I use sklearn.ensemble.GradientBoostingRegressor often in my work and would like to be able to use it in cuML too.

I wish there were a cuml.ensemble.GradientBoostingRegressor class to perform XGBoost on my data, just like there is one in sklearn.

hcho3 commented 1 year ago

Are you able to use XGBoost? What is the use case you have in mind when proposing GradientBoostingRegressor in cuML?

FerdinandoR commented 1 year ago

Thanks for the quick reply!

I recently joined a company where we are applying a bunch of models to a dataset and we select the best model for each data regime. We use GradientBoostingRegressor as one such model among many. Because training each model on our large dataset is painfully slow, I'm looking for ways to train the models more quickly. Some other models are implemented in cuml, which is great, but xgb is one of the slowest models to train and is not implemented in cuml, which is why I'd like it.

Does that help? Also, what do you mean with "are you able to use XGBoost"? How would I use it if not through sklearn.ensemble.GradientBoostingRegressor, and why should I?

EDIT: I should mention that we later use sklearn.model_selection.GridSearchCV or RandomSearchCV to optimise the hyperparameters, and whatever model implementation we use should be amenable to such optimisation.

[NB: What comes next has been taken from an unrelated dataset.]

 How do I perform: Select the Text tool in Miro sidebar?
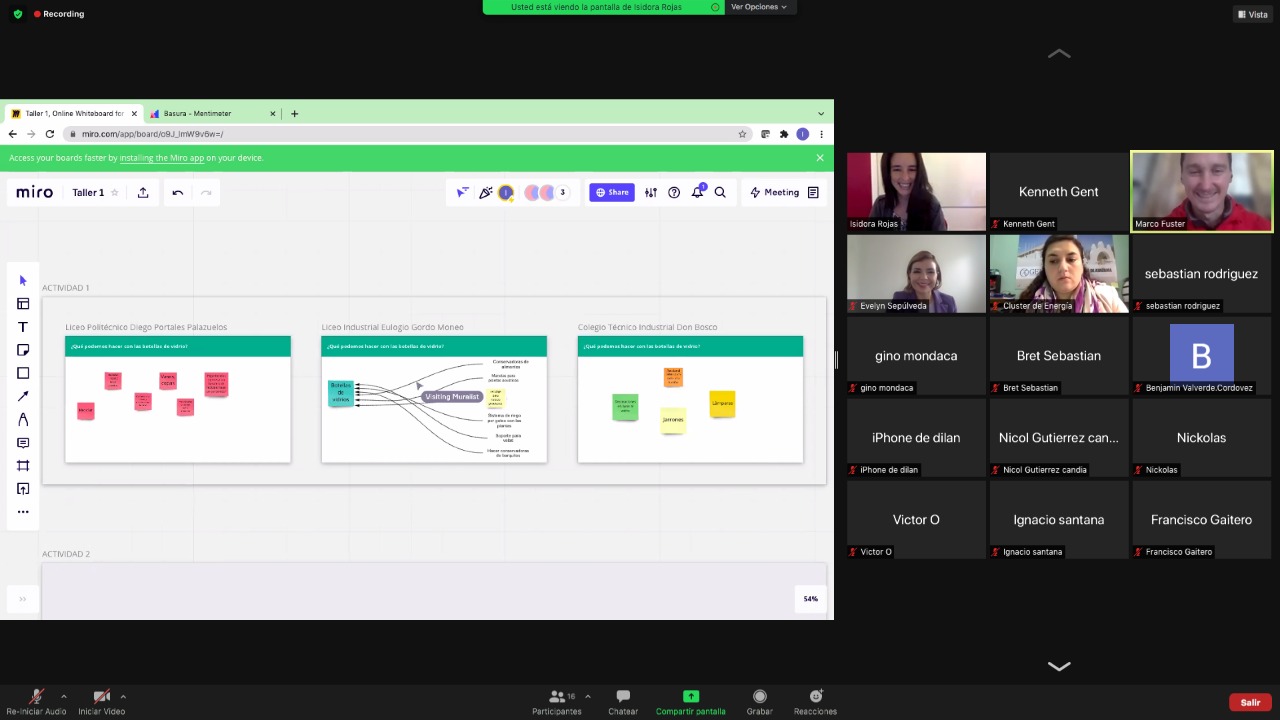23,327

hcho3 commented 1 year ago

XGBoost supports training with GPUs. Have you tried using XGBoost with GPU acceleration?

beckernick commented 1 year ago

I recently joined a company where we are applying a bunch of models to a dataset and we select the best model for each data regime.

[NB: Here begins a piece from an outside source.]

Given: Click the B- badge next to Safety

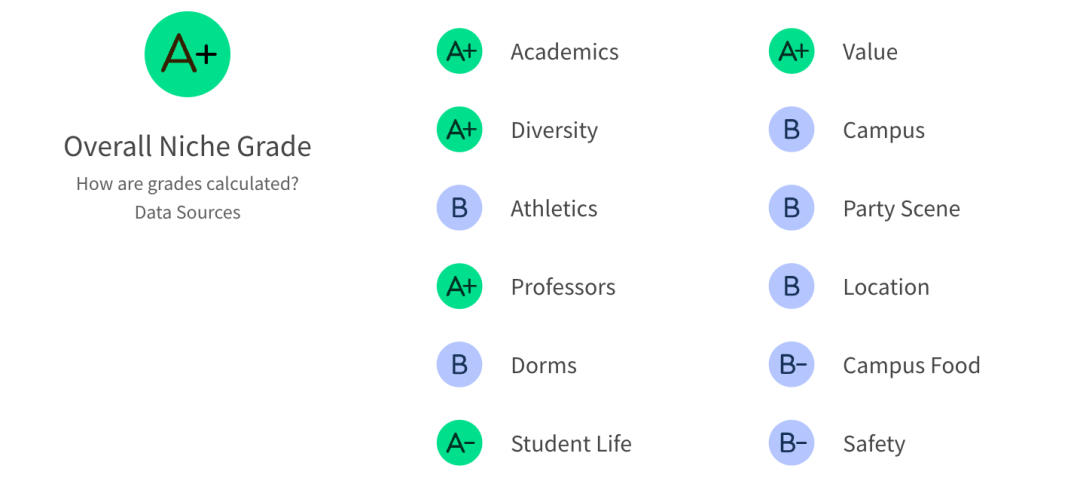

In addition to trying XGBoost on GPUs, you may also be interested in exploring PyCaret. PyCaret is low-code machine learning library essentially designed for this use case, and it supports GPU-accelerated training for a variety of models through cuML and XGBoost.

FerdinandoR commented 1 year ago

Thanks, I didn’t realise that I could use xgboost.XGBRegressor on GPU by merely setting a flag. Will try it out and come back if that doesn’t work.

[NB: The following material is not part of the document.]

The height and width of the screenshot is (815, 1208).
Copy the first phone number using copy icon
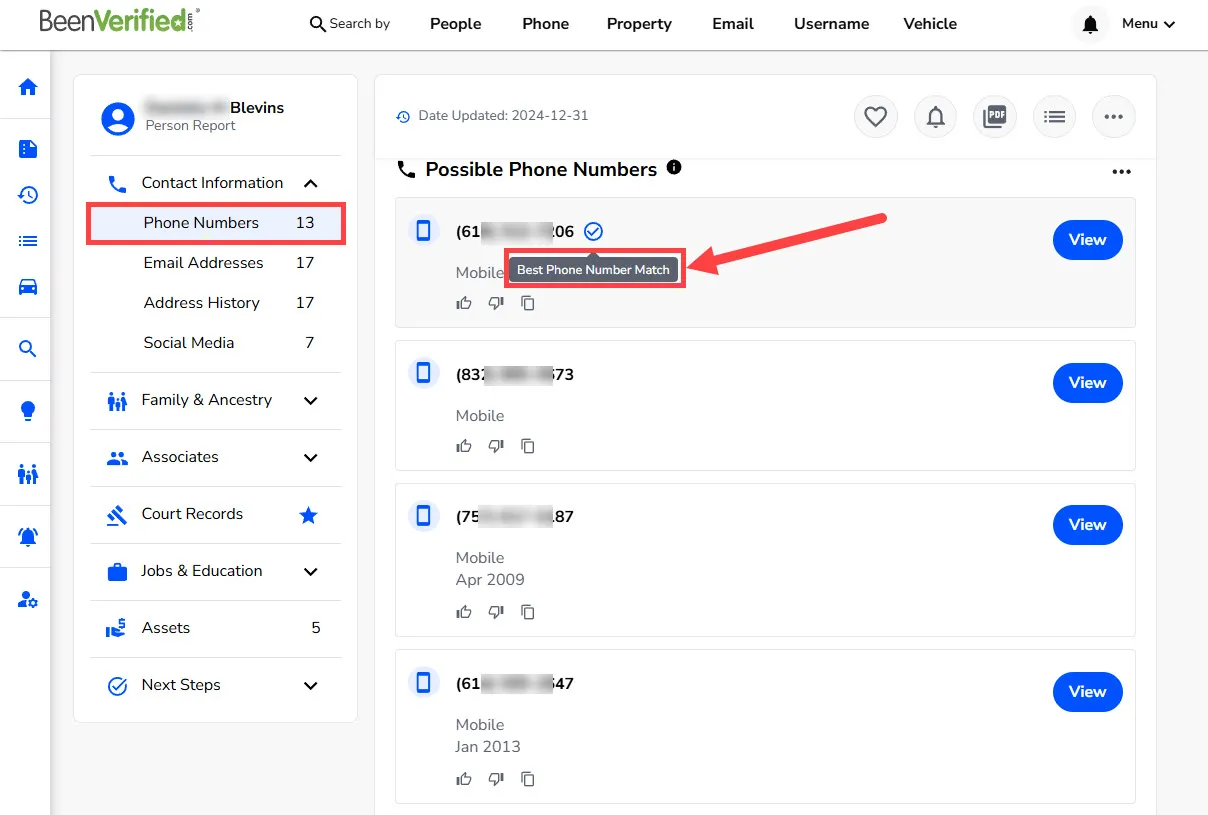[528, 303]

FerdinandoR commented 1 year ago

I timed xgboost against the sklearn implementation and realised that sklearn is faster for my data size (up to 17200 rows). Therefore I won't replace the sklearn implementation at this time. Thanks everyone for the help!

hcho3 commented 1 year ago

No problem.

sklearn is faster for my data size (up to 17200 rows).

It makes sense. Feel free to try the GPU algorithm in XGBoost once you have more data.